[Extracted entries]

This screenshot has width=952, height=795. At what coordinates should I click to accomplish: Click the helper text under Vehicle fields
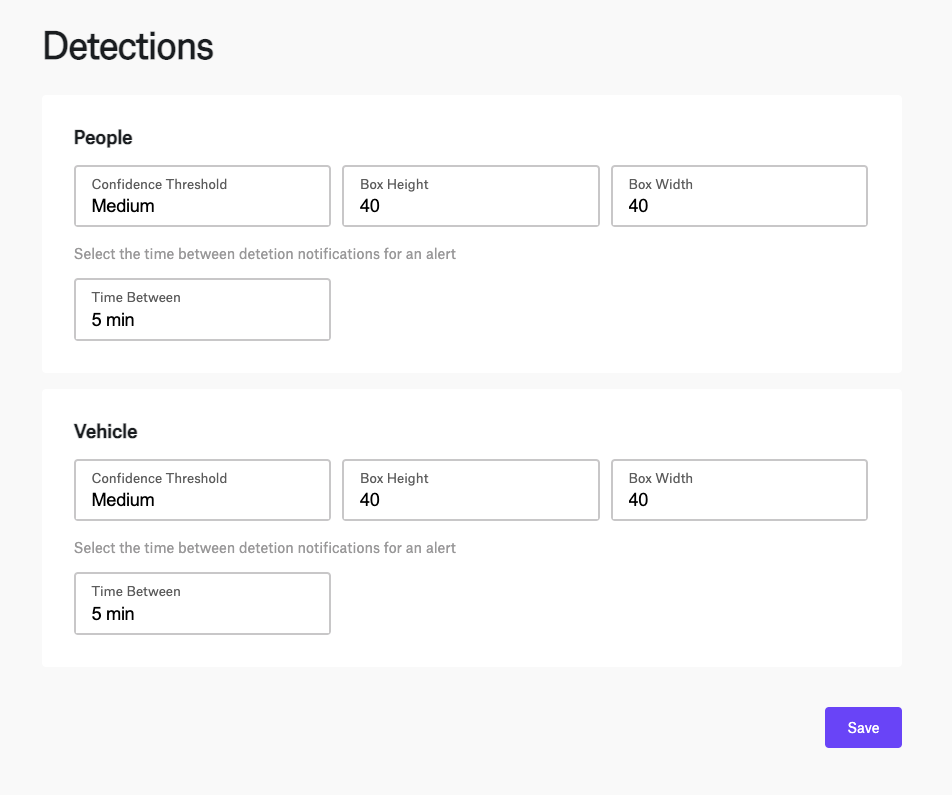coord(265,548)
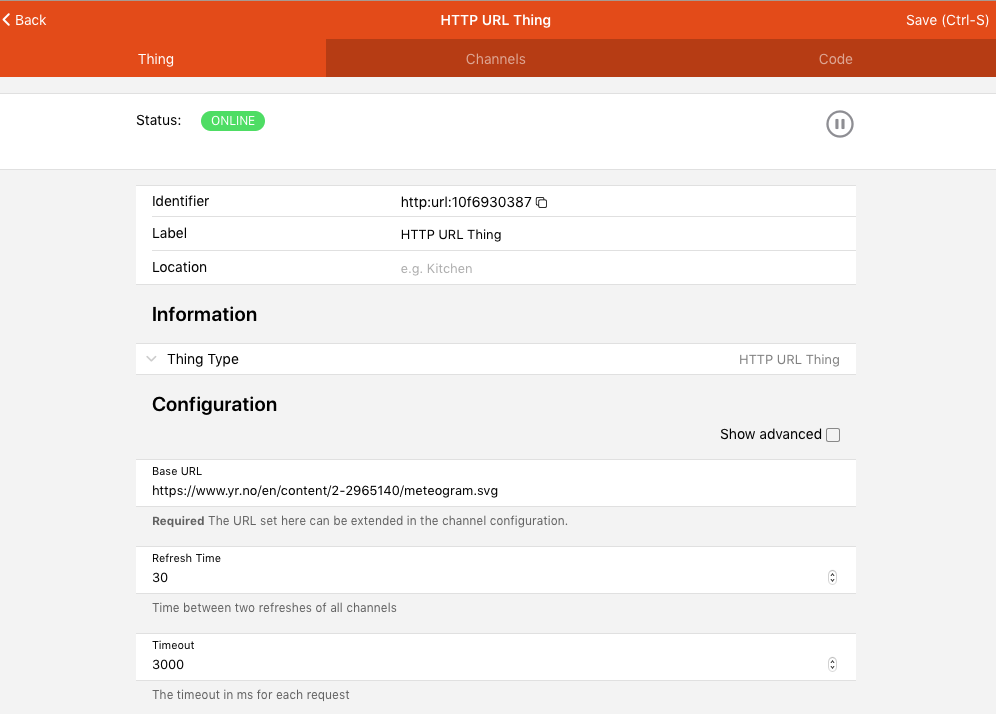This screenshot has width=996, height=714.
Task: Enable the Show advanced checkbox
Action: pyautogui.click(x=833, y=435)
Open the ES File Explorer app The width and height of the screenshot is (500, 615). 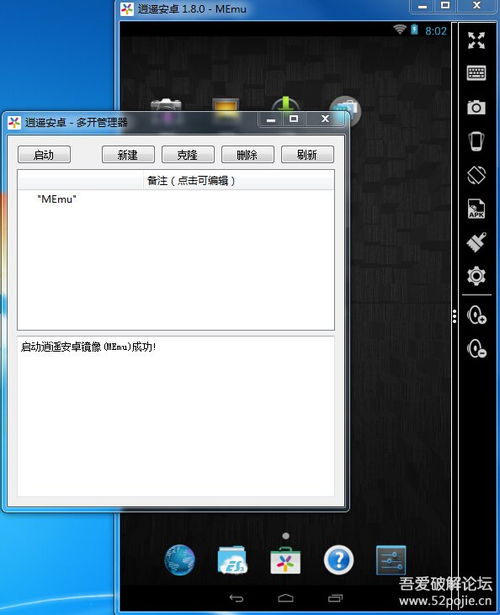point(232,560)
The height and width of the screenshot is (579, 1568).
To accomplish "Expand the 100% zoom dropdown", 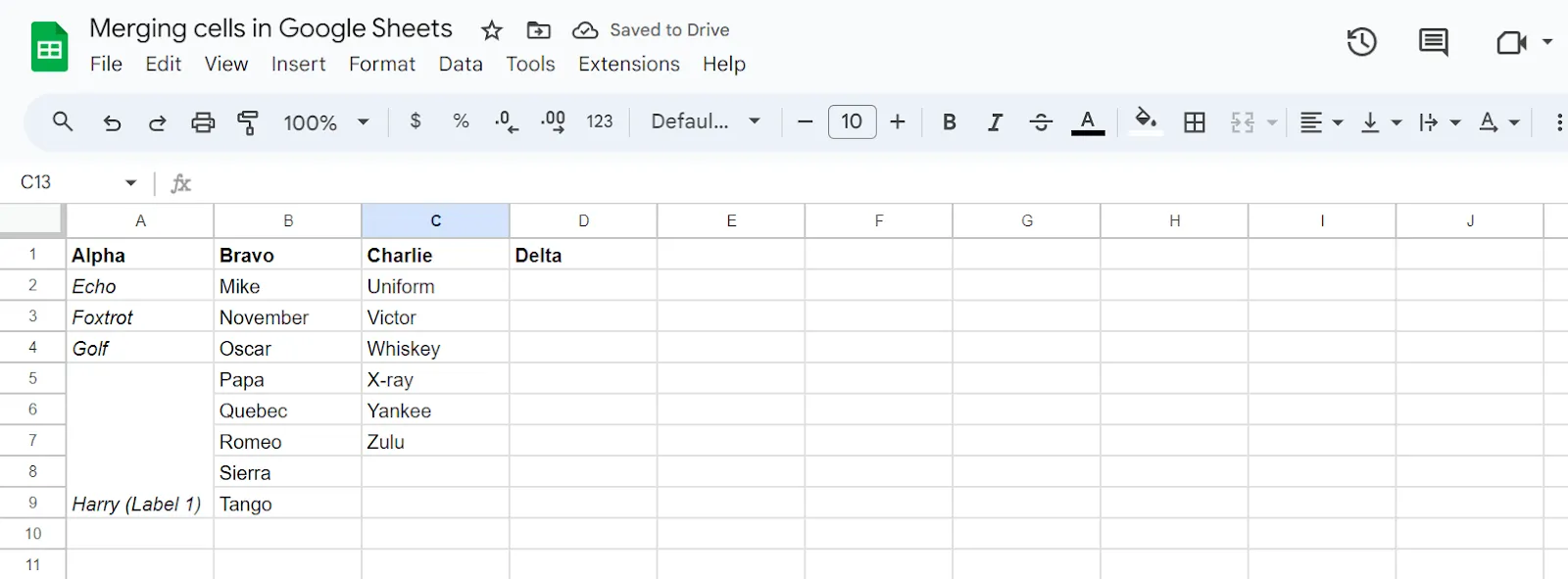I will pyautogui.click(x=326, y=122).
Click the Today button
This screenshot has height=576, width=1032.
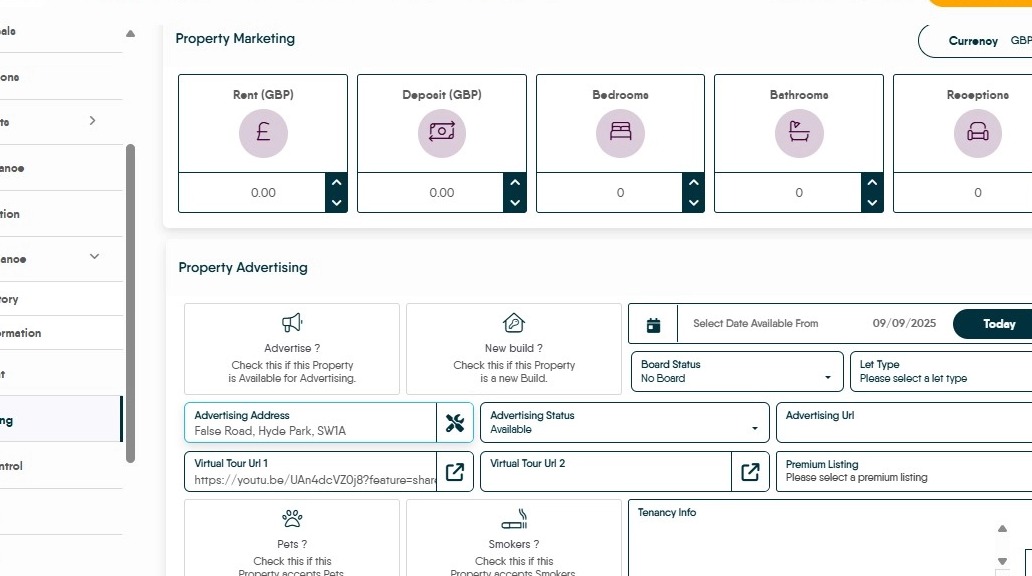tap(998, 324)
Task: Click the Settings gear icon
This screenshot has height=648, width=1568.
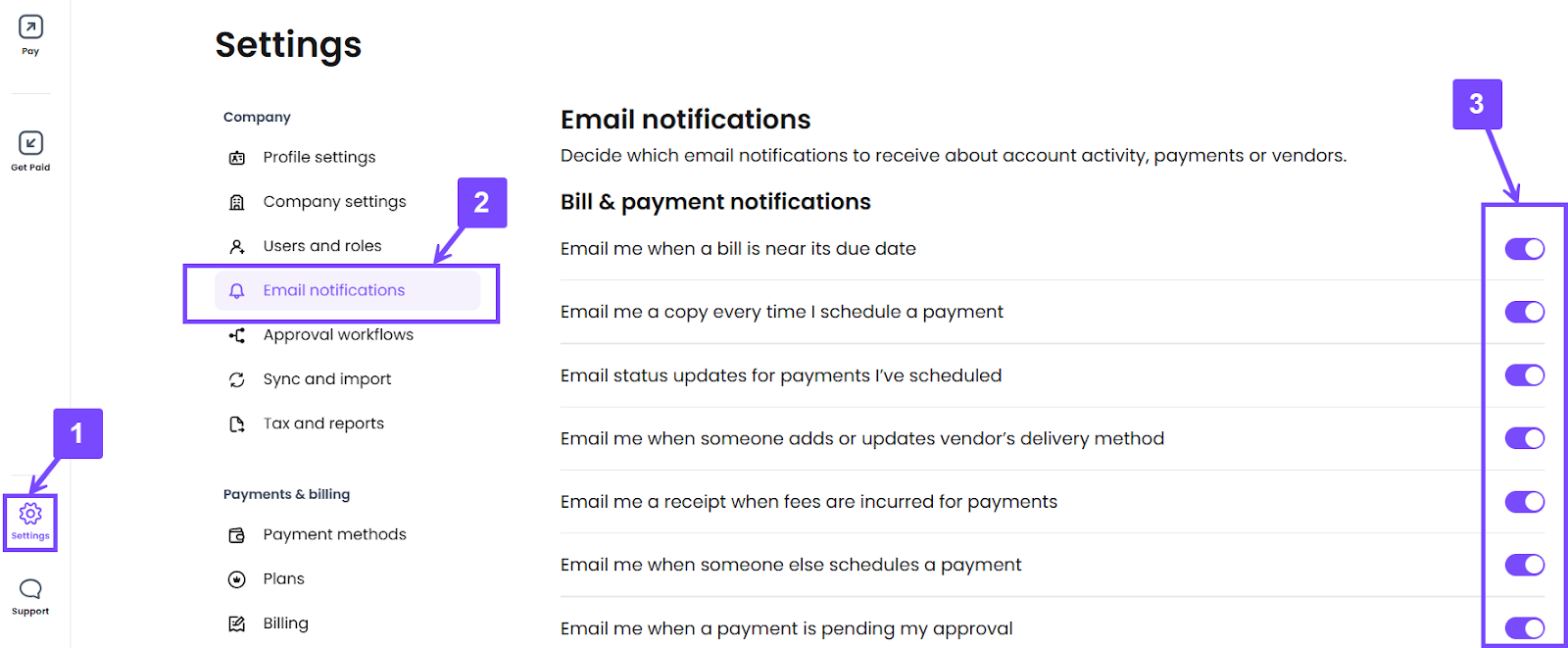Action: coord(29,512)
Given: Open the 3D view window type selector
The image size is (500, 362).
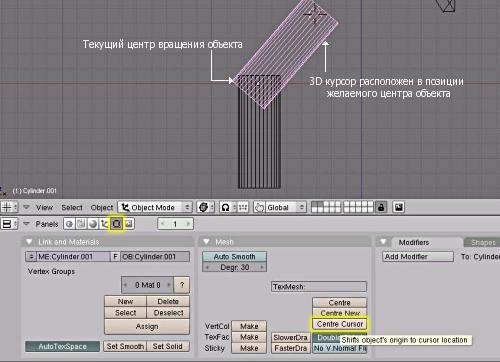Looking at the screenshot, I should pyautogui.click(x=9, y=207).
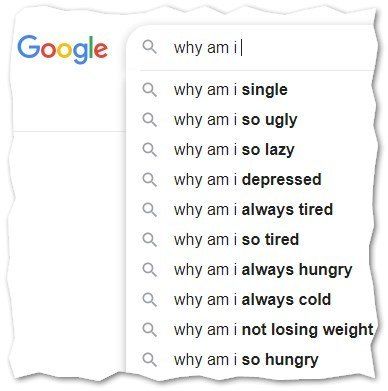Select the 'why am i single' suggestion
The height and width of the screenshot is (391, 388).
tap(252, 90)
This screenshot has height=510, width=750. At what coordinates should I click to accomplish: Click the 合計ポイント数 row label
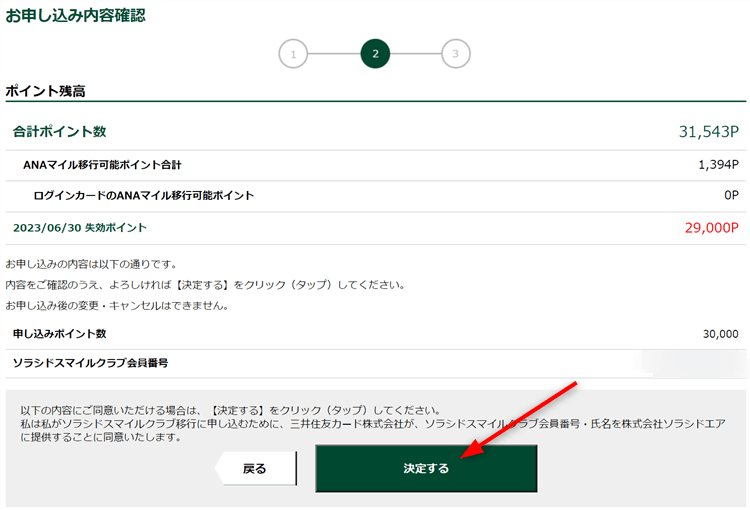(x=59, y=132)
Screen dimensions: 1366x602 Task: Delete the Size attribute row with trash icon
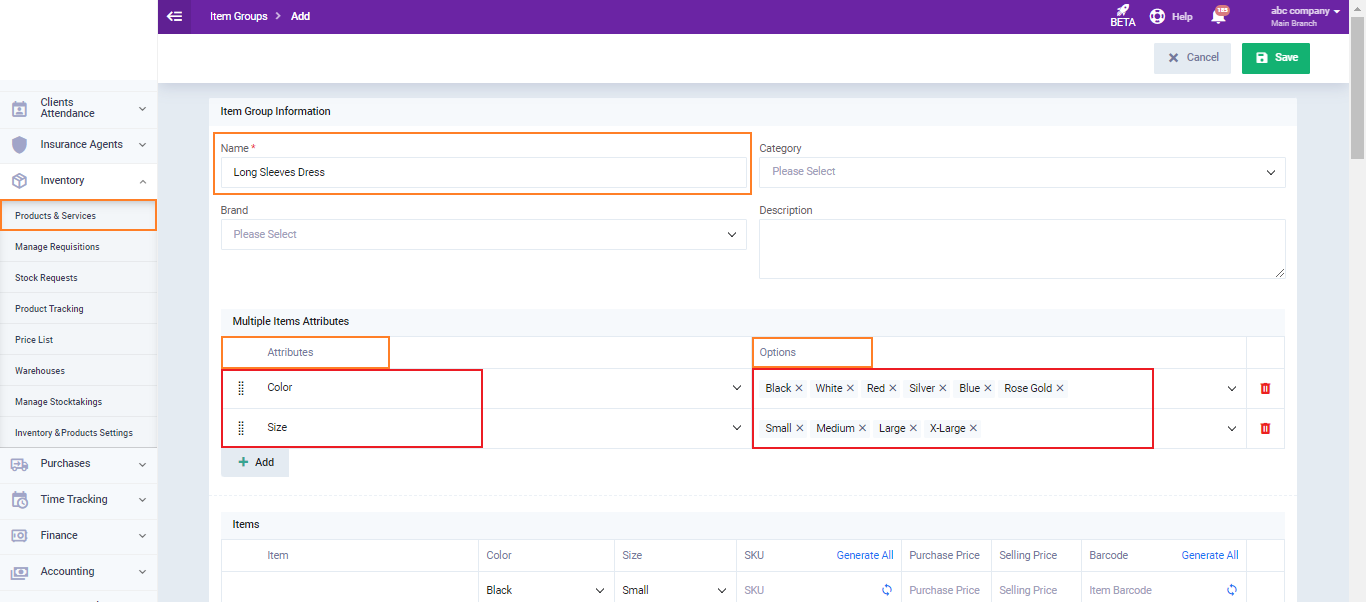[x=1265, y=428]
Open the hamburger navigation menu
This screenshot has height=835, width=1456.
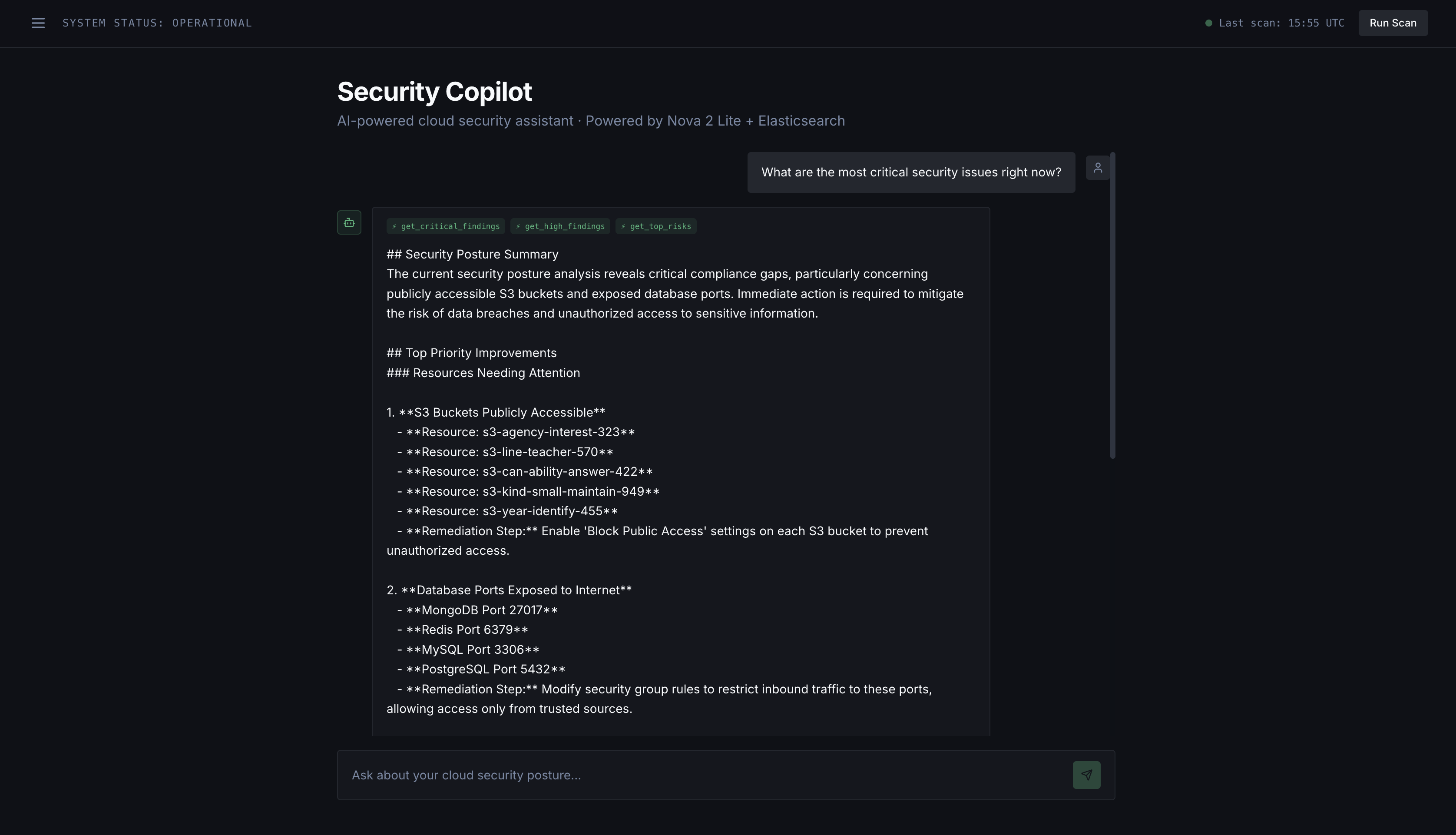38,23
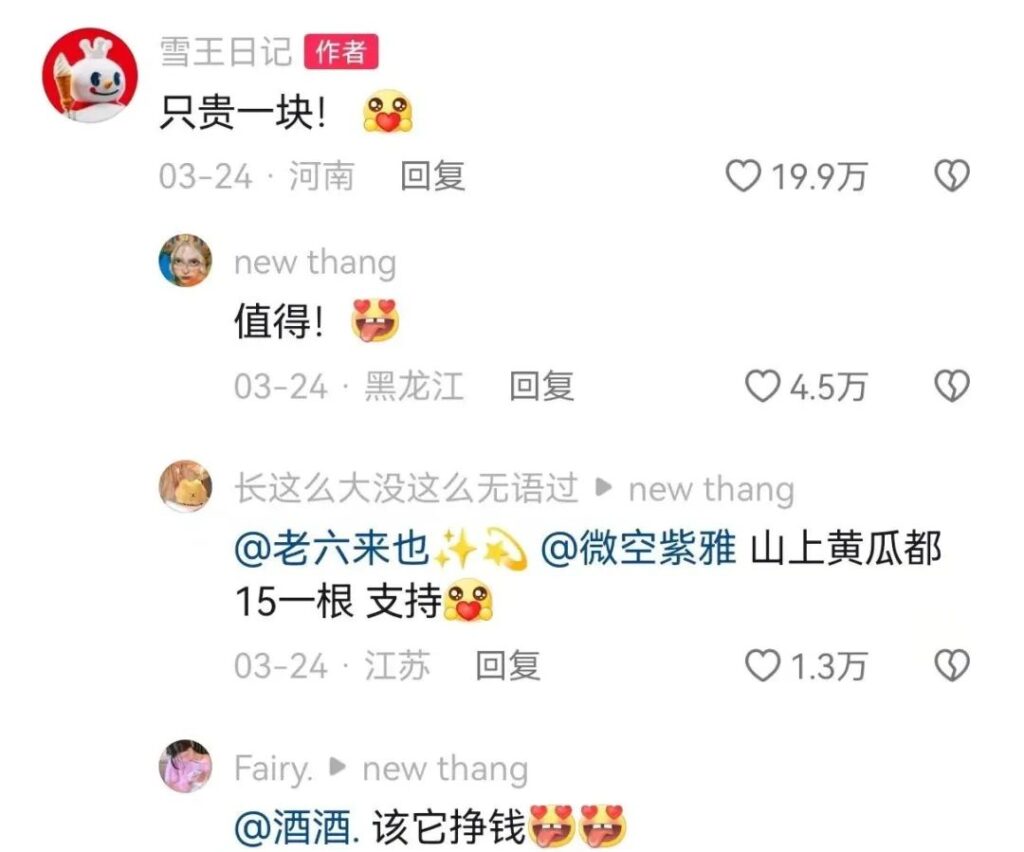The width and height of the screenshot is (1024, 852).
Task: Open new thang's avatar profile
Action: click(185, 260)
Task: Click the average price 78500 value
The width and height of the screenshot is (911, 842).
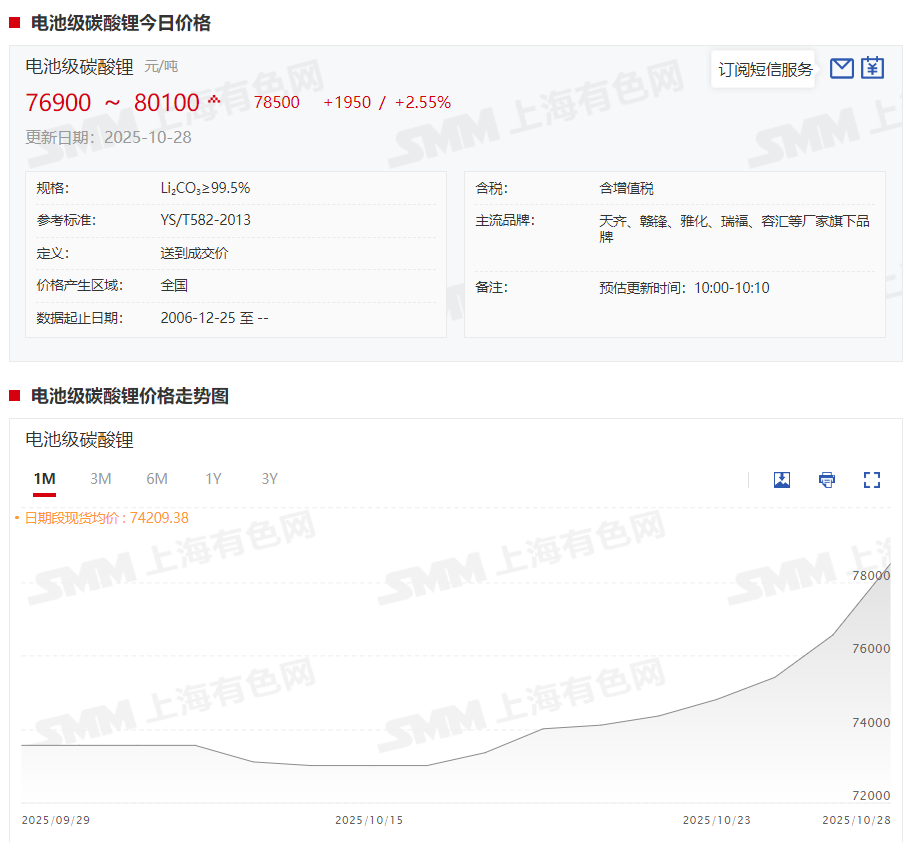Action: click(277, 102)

[/Extracted entries]

* [Assigned task]:
Nothing but the lines from the one containing "Task: Click the average price 78500 value" through the last line of the data should appear in the answer, copied exactly, with pictures excluded.

* [Answer section]:
Task: Click the average price 78500 value
The width and height of the screenshot is (911, 842).
Action: click(277, 102)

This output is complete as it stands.